Your objective
The entries below are to be retyped exactly. Preserve every word.

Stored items
--- --- ---
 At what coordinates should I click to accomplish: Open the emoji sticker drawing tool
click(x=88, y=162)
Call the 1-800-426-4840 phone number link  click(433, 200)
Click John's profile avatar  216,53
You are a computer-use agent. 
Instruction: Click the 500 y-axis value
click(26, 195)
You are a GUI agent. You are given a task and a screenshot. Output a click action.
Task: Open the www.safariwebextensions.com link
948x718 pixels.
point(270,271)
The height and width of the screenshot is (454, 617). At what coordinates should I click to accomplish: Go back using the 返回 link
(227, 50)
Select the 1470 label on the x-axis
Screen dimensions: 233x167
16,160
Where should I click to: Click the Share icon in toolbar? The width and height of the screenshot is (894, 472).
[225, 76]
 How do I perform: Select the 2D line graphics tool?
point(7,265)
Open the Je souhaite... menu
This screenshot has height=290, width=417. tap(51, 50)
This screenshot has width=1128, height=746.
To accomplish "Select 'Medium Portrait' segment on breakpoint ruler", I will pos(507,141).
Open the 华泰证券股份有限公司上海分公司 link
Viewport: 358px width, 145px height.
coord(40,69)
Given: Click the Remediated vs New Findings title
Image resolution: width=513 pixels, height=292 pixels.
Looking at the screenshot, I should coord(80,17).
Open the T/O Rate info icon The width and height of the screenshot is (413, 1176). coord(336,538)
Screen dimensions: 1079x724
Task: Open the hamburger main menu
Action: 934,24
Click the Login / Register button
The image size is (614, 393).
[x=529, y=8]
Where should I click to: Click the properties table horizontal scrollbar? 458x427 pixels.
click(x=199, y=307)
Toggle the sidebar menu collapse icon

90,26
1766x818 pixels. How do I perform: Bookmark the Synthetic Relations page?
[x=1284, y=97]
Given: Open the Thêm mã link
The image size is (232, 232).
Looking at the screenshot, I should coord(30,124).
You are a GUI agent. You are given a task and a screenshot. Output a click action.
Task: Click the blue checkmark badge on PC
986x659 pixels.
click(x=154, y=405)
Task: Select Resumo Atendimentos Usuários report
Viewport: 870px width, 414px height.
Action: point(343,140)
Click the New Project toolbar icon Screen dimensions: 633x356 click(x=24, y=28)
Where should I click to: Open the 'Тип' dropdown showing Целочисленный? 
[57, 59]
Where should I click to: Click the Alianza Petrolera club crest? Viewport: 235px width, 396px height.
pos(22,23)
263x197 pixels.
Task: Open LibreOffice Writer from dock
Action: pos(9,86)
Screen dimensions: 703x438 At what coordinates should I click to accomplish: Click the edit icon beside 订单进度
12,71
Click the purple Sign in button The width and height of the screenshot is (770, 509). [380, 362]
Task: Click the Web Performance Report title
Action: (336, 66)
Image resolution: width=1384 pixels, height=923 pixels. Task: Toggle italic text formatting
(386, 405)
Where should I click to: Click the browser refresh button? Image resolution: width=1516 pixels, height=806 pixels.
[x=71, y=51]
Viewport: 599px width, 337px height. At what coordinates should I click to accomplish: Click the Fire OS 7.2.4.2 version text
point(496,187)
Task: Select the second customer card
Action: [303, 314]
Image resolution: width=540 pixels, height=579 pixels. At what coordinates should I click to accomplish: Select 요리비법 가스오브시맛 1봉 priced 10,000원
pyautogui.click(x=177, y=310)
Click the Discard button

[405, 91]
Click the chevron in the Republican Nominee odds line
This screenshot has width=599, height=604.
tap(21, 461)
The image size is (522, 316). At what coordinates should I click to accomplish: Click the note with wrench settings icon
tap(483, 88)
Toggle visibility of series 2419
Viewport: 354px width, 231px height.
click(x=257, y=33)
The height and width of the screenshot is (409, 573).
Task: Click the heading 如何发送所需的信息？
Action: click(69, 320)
--- --- ---
Exercise answer
 At what coordinates should I click to accomplish: Open the emoji sticker drawing tool
click(x=88, y=162)
Call the 1-800-426-4840 phone number link  click(433, 200)
Click John's profile avatar  216,53
You are a computer-use agent. 
Instruction: Click the 500 y-axis value
click(26, 195)
You are a GUI agent. You are given a task and a screenshot. Output a click action.
Task: Open the www.safariwebextensions.com link
948x718 pixels.
point(270,271)
The height and width of the screenshot is (454, 617). At what coordinates should I click to accomplish: Go back using the 返回 link
(227, 50)
Select the 1470 label on the x-axis
Screen dimensions: 233x167
16,160
Where should I click to: Click the Share icon in toolbar? The width and height of the screenshot is (894, 472).
[225, 76]
 How do I perform: Select the 2D line graphics tool?
point(7,265)
Open the Je souhaite... menu
This screenshot has height=290, width=417. tap(51, 50)
This screenshot has width=1128, height=746.
To accomplish "Select 'Medium Portrait' segment on breakpoint ruler", I will pos(507,141).
Open the 华泰证券股份有限公司上海分公司 link
Viewport: 358px width, 145px height.
coord(40,69)
Given: Click the Remediated vs New Findings title
Image resolution: width=513 pixels, height=292 pixels.
Looking at the screenshot, I should coord(80,17).
Open the T/O Rate info icon The width and height of the screenshot is (413, 1176). coord(336,538)
Screen dimensions: 1079x724
Task: Open the hamburger main menu
Action: 934,24
Click the Login / Register button
The image size is (614, 393).
[x=529, y=8]
Where should I click to: Click the properties table horizontal scrollbar? 458x427 pixels.
click(x=199, y=307)
Toggle the sidebar menu collapse icon

90,26
1766x818 pixels. How do I perform: Bookmark the Synthetic Relations page?
[x=1284, y=97]
Given: Open the Thêm mã link
The image size is (232, 232).
Looking at the screenshot, I should coord(30,124).
You are a GUI agent. You are given a task and a screenshot. Output a click action.
Task: Click the blue checkmark badge on PC
986x659 pixels.
click(x=154, y=405)
Task: Select Resumo Atendimentos Usuários report
Viewport: 870px width, 414px height.
Action: point(343,140)
Click the New Project toolbar icon Screen dimensions: 633x356 click(x=24, y=28)
Where should I click to: Open the 'Тип' dropdown showing Целочисленный? 
[57, 59]
Where should I click to: Click the Alianza Petrolera club crest? Viewport: 235px width, 396px height.
pos(22,23)
263x197 pixels.
Task: Open LibreOffice Writer from dock
Action: pos(9,86)
Screen dimensions: 703x438 At what coordinates should I click to accomplish: Click the edit icon beside 订单进度
12,71
Click the purple Sign in button The width and height of the screenshot is (770, 509). [380, 362]
Task: Click the Web Performance Report title
Action: (336, 66)
Image resolution: width=1384 pixels, height=923 pixels. Task: Toggle italic text formatting
(386, 405)
Where should I click to: Click the browser refresh button? Image resolution: width=1516 pixels, height=806 pixels.
[x=71, y=51]
Viewport: 599px width, 337px height. At what coordinates should I click to accomplish: Click the Fire OS 7.2.4.2 version text
point(496,187)
Task: Select the second customer card
Action: [303, 314]
Image resolution: width=540 pixels, height=579 pixels. At what coordinates should I click to accomplish: Select 요리비법 가스오브시맛 1봉 priced 10,000원
pyautogui.click(x=177, y=310)
Click the Discard button

[405, 91]
Click the chevron in the Republican Nominee odds line
This screenshot has width=599, height=604.
tap(21, 461)
The image size is (522, 316). At what coordinates should I click to accomplish: Click the note with wrench settings icon
tap(483, 88)
Toggle visibility of series 2419
Viewport: 354px width, 231px height.
click(x=257, y=33)
The height and width of the screenshot is (409, 573).
Task: Click the heading 如何发送所需的信息？
Action: click(69, 320)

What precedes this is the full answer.